Jimmy flies to Rio de Janeiro, where he meets another beautiful blonde woman named Wanda, inexplicably alive. They fall in love, interrupted by surreal sequences in which Wanda, dressed in white fur coat, white stockings and white heeled shoes, haunts the three people who apparently killed her and kills them, either by arousing them to death or by suicide. Wanda’s explanation is, “They were sick and guilty and they had to be punished.”
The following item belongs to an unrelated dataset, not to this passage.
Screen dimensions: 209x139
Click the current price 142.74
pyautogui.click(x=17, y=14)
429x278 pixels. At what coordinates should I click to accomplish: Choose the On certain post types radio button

While I don’t have exhaustive knowledge of Sacher-Masoch’s bibliography, I don’t think the film overall is based on any of his fiction. The exception is one sequence towards the end. The third of Wanda’s presumed killers, a blue-eyed man named Ahmed (Klaus Kinski), tells her an Orientalist story about a sultan who falls for a slave girl. To win her love, he gives her 24 hours of absolute power. This is replicated in another fantasy sequence, with lots of women in harem costumes, resulting in the death of Ahmed while hanging from his wrists. This is loosely based on Sacher-Masoch’s short story “The Black Czarina.”
I’m not sure if this film was an original story, retitled Venus in Furs as some kind of literary reference or to compete with the other 1969 film, or if it was built around the Sacher-Masoch story and titled Venus in Furs for the greater recognition. It’s a bit like how films based on HP Lovecraft stories are sometimes given titles from completely different Lovecraft stories.
The dialogue and direction style is very dated. There’s also a lot of padding to fill out a thin story to feature length: jazz musicians playing, B-roll footage of Carnival in Rio de Janeiro, a car chase, and a lot of soft-core sex scenes.
To the extent that this film features BDSM at all, it falls into the “elite decadence” subgroup: sadomasochism is something rich weirdoes do in exotic foreign places (i.e. “The Orient), and will inevitably result in somebody’s death.